A root canal, also known as endodontic therapy, is a procedure where the contents of the canals of a tooth’s roots are cleared of all contents. While your family dentist may offer to perform this procedure, very often the patient will be referred to an endodontist (a specialist that performs root canals).
What Can Happen if You Delay Treatment?
- Discomfort – If you delay or ignore treatment, you may experience significant discomfort.
- Infection – This can be a devastating complication, especially if infection spreads to other parts of your body.
- Tooth loss – If you require a root canal and decide against it, the only option left is extraction.
- Tooth replacement – If tooth loss does occur, you can be facing a significant investment to restore the tooth.
The Root Canal Process
Once your dentist has recognized your need for root canal therapy and refers you to an endodontist, you can expect an effective procedure with minimal discomfort (like what you would expect from a dental filling).
The tooth is anesthetized and a rubber dam is placed to segregate the tooth to be treated. Dental x-rays will determine how many roots are involved and their exact placement to facilitate reaching and clearing all of them. It is imperative that all roots be treated for a successful procedure.
The endodontist will create an access point in the tooth to be treated. Endodontic files will be used to remove the canal contents (pulp tissue, nerve, blood, and infection, if present). The tooth will be flushed continuously with everything being suctioned away.
The final step involves sealing the access point. Very often a dental crown is used, but when possible, your dentist may suggest a tooth colored filling to close that opening.
If a crown is used, the tooth will be trimmed and an impression is taken. A temporary is placed while the dental lab makes the crown.
Caring for a tooth that has been treated by a root canal is no different than any of your teeth. Brush twice every day with a fluoridated toothpaste, floss daily to reach between teeth to remove food particles caught there, and visit your dentist every six months for cleaning and a dental exam.
────────────────────
= What you will do =
Answer these questions using the text on root canals.
(a) What is an endodontist?
(b) What do dental x-rays determine during the procedure?
(c) How often should a patient visit the dentist for cleaning and a dental exam?

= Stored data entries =
────────────────────
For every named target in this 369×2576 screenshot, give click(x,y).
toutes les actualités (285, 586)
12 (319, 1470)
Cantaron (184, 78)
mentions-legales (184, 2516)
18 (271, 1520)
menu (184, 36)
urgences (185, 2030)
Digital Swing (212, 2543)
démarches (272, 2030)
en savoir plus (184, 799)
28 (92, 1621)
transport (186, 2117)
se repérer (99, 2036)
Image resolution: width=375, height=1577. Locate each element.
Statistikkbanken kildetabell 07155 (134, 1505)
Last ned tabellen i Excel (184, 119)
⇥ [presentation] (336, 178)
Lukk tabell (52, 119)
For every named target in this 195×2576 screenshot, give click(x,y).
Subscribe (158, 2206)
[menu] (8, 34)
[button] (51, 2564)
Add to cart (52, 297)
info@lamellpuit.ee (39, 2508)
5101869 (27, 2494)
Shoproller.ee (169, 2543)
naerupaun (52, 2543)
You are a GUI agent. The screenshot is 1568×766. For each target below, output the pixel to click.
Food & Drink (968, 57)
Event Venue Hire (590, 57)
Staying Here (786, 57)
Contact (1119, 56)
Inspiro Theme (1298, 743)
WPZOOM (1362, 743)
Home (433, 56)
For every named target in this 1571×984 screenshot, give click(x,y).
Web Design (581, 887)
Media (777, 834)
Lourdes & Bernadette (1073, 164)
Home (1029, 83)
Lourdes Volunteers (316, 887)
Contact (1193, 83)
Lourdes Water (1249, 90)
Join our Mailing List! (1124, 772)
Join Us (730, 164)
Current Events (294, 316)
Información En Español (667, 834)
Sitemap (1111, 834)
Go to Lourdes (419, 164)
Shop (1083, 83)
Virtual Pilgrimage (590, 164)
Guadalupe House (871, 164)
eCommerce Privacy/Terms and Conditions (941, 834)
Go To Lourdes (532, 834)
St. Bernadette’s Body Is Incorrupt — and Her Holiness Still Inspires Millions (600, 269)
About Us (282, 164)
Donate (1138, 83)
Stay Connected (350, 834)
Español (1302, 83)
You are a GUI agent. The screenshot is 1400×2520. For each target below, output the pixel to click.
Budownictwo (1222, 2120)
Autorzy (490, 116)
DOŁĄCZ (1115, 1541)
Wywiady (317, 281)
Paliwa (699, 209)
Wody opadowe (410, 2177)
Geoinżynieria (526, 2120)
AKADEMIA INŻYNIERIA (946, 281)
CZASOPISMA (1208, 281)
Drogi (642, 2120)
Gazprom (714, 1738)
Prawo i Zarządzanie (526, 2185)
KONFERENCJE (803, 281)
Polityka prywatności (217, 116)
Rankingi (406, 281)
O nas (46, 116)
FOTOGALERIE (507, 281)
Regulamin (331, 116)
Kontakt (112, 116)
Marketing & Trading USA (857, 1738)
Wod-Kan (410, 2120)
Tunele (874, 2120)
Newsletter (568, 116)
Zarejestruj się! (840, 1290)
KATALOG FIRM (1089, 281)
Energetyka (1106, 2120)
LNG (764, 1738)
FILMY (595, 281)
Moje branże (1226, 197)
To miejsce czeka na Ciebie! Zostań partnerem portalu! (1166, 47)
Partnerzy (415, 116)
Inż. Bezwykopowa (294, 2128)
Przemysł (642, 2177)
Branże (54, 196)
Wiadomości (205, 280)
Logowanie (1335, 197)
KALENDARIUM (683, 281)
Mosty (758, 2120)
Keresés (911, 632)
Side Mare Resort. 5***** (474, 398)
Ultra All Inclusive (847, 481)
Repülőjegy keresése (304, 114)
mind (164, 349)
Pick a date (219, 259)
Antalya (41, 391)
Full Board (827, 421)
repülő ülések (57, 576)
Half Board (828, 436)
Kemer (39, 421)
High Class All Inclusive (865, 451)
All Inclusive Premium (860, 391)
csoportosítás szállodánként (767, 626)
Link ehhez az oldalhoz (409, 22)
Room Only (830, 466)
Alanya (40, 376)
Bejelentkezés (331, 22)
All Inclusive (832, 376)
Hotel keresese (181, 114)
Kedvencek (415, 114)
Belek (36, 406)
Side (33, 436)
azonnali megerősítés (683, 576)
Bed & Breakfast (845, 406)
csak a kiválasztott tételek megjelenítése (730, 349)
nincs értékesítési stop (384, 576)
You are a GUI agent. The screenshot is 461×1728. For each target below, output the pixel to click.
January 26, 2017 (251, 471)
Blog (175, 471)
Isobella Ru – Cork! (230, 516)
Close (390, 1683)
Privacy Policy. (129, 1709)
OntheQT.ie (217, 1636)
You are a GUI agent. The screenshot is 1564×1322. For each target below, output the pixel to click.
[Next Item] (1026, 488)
────────────────────
= Solved exercise =
(a) A specialist that performs root canals.
(b) How many roots are involved and their exact placement.
(c) Every six months.